Marked Therapeutic Efficacy of a Novel Polyethyleneglycol-SN38 Conjugate, EZN-2208, in Xenograft Models of Non-Hodgkin’s Lymphoma.

Background: The clinical utility of SN38 (10-hydroxy-7-ethyl-camptothecin), the active moiety of CPT-11 (Camptosar®), has been severely compromised due to its poor solubility. EZN-2208 is a novel, water-soluble, polyethyleneglycol (PEG)-SN38 conjugate generated by linking SN38 with a multi-arm high molecular weight PEG, 40k 4-arm-PEG, via a glycine linker. Here, we compare the efficacy of EZN-2208 and CPT-11 in the treatment of animals bearing non-Hodgkin’s lymphomas.

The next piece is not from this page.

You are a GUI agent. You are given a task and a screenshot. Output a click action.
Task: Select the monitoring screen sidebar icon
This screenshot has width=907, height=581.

Methods: The in vitro cytotoxicity of EZN-2208 and CPT-11 were tested in human lymphoma (Raji, Daudi, DoHH2) cancer cell lines using the tetrazolium assay. The pharmacokinetics and maximum tolerated dose (MTD) of EZN-2208 and CPT-11 were evaluated in tumor-free severe combined immunodeficient (SCID) mice and the therapeutic efficacy was evaluated in xenograft models of non-Hodgkin’s lymphoma (Raji and Daudi).

Results: In vitro, the IC₅₀ of EZN-2208 ranged from 2–20nM and the in vitro potency of EZN-2208 was 30 to 50-fold more than CPT-11. The MTDs of EZN-2208 and CPT-11 in SCID mice were 30 and 60 mg/kg, respectively, when injected as a single dose. When administered in a multiple dose regimen (q2d x 5), the MTDs of EZN-2208 and CPT-11 were 10- and 40 mg/kg respectively. The pharmacokinetic profile of EZN-2208 was biphasic showing a rapid distribution phase (t_1/2a =0.6h) and a slow elimination phase (t_1/2b =19.3h for conjugate and 14.2h for SN38). In the Raji xenograft model, treatment with a single MTD of EZN-2208 resulted in a 500% improvement in life span (ILS) and 50% cures of animals compared with 19% ILS observed for mice treated with a single MTD of CPT-11. Multiple dose treatment of EZN-2208 resulted in 90% cures of animals compared with 63% ILS and no cures observed for the CPT-11 group. In the Daudi xenograft model, a single injection of EZN-2208 given as early treatment resulted in cures of 100% of animals in contrast to 66% ILS and no cures observed for CPT-11 group. When treatment was delayed, a single MTD of EZN-2208 caused 90% cures of animals, whereas CPT-11 treatment was completely ineffective.

Conclusions: EZN-2208 demonstrated excellent efficacy in preclinical models of non-Hodgkin’s lymphoma. Ongoing Phase I studies will determine the optimal dose and schedule of EZN-2208.